BPDFamily.com

Relationship Partner with BPD (Straight and LGBT+) => Romantic Relationship | Bettering a Relationship or Reversing a Breakup => Topic started by: EdnaMode on January 27, 2017, 06:20:59 PM



Title: Introduction
Post by: EdnaMode on January 27, 2017, 06:20:59 PM
 Hi this is my first post and I am relieved that finally I hopefully get to chat with other people who are experiencing the same problems as me.
I have been in a relationship with my partner for nearly six years and I love him very much. I guess there was always something different about him but he was extremely out going and flamboyant and very confident. Everyone noticed him and liked him. But gradually that began to change and about 4 years ago he became a totally different person, not over night but slowly his personality changed. He has been diagnosed with literally every mental illness and the first was schizophrenia, bio polar and the list goes on but now the conclusion is BPD. He has been on a variety of anti psychotics and antidepressants, at times they have made him worse.
It's heart breaking to watch someone you love suffer and not be able to help them or understand what's actually happening to them and why?
He can be so loving and kind and the next minute so suspicious and nasty.

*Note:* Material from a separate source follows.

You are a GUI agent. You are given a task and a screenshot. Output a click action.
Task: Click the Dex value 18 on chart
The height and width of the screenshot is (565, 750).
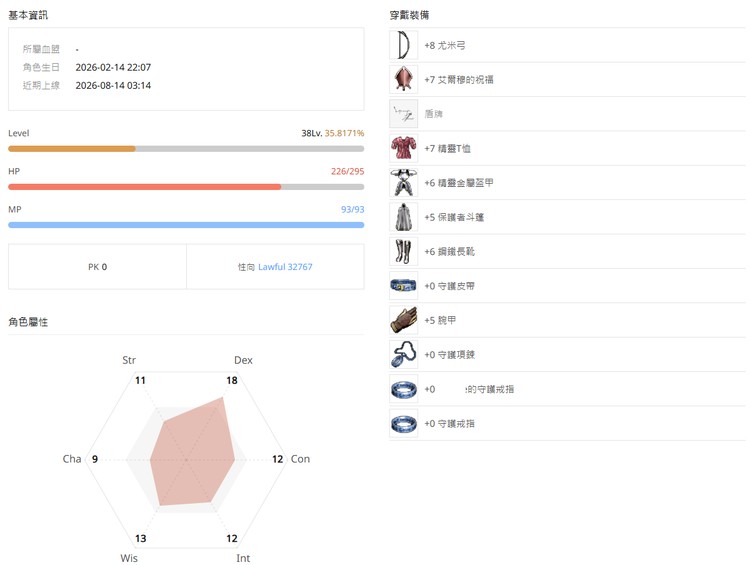tap(232, 380)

We have tried to get DPT for him and nothing is available. The lack of emotional support is awful and it's very difficult for family members to understand or even except. I have to be honest I am finding it mentally draining at times because some days there are no boundaries to his constant thoughts and feelings.
His moods change rapidly.
What I want to know is, will he recover?
With the right help and support can he recover from this disorder?
Does anyone has any good advice or suggestions?
I feel isolated and very alone because it's very difficult to go out without him getting upset or if we go out together he struggles with social anxiety so we end up coming home.

Look forward to chatting to you

EdnaMode 




Title: Re: Introduction
Post by: Mutt on January 27, 2017, 09:17:46 PM
Hi Ednamode, 

*welcome*

I'd like to welcome you to  bpdfamily. I'm glad that you decided to join us. 

Excerpt
‎The lack of emotional support is awful and it's very difficult for family members to understand or even except. 

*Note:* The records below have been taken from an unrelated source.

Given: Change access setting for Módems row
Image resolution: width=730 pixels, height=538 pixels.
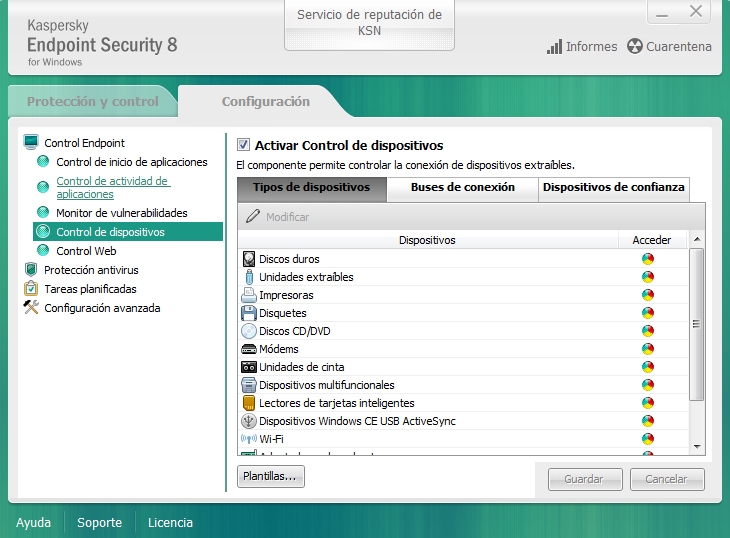Looking at the screenshot, I should click(x=648, y=349).
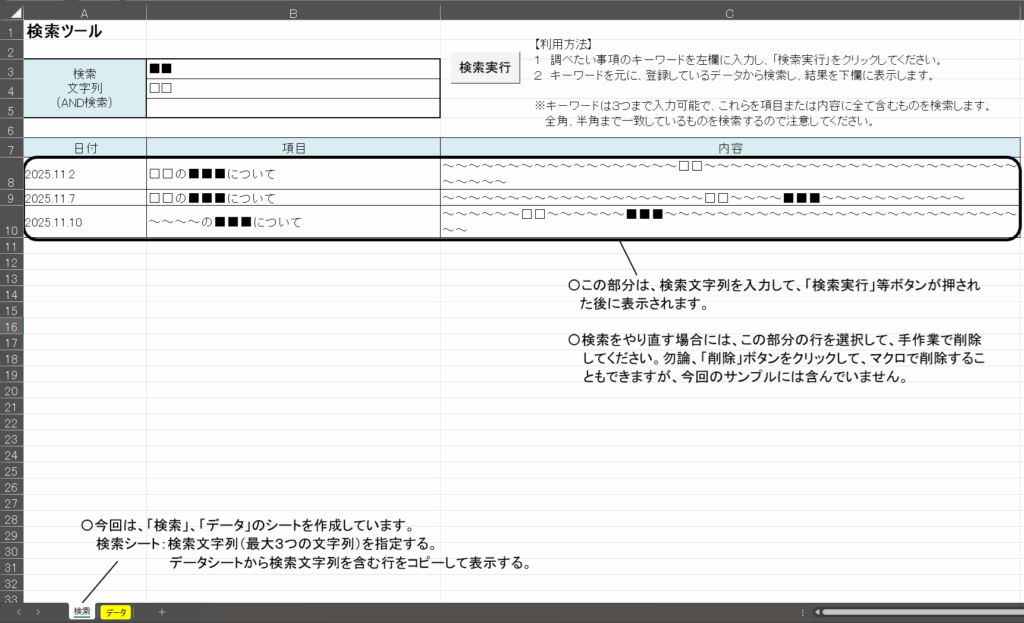1024x623 pixels.
Task: Click the empty third search keyword cell
Action: (293, 108)
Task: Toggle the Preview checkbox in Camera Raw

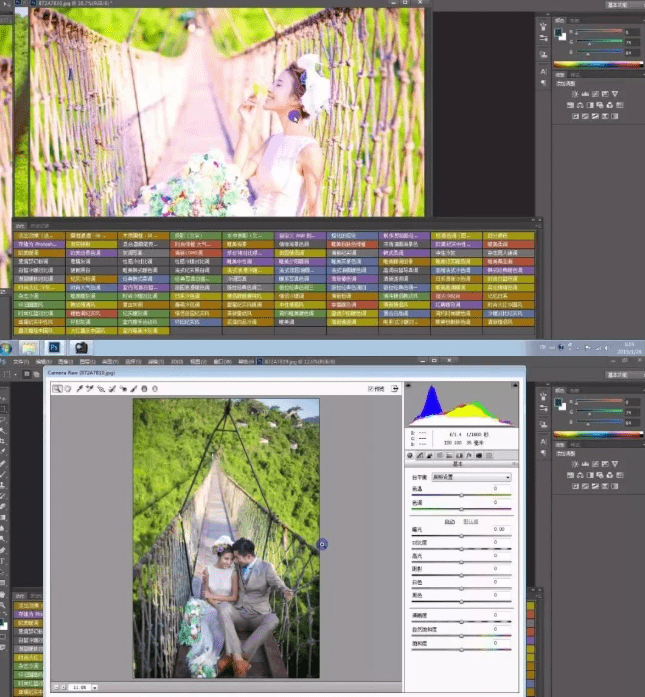Action: point(371,388)
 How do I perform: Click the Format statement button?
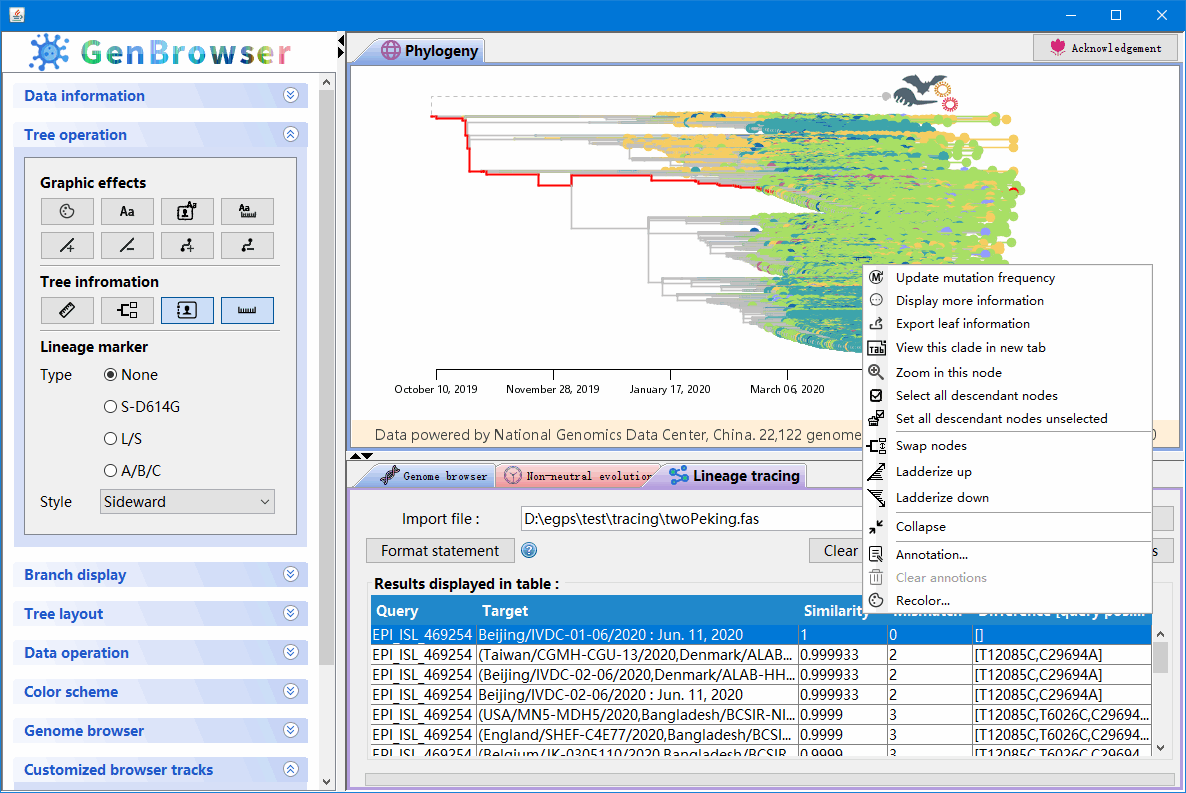440,550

It's difficult for people to traps the erratic and what seems to be illogical behavior. If someone has a broken leg you can clearly see the injury, mental illness is not visible, BPD is an invisible disorder and it's directed at the people closest to a pwBPD. if you're not close to the person then the way that the person conducts themselves is no different then anybody else.

I can understand how invalidating it feels when family members don't understand what you're going through. I wish people would put more effort or be more open minded when it comes to mental illness. 

There's a reason why your H acts the way he does it helps to read as much as you can about the disorder you'll quickly see the benefits and become proficient over time. 

Excerpt
‎I am finding it mentally draining at times

What do you do for self care?

Excerpt
What I want to know is, will he recover?


People do recover from BPD . Everyone that suffers from the disorder is different, with different traits and severity along a continuum. If we set the mental illness aside, i'd like to add awarness, just like a non a pwBPD have different levels of awareness. You'd have to sense that there's something wrong about you inside and you'd have want to get better. 

A compassionate support system goes a long way, it helps when a pwBPD feel like they're not navigating through this alone, just like us. It helps to share it with someone. BPD is a life long mental illness, there ways that we can accept it and ways to communicate that helps when you're in a r/s with a pwBPD‎.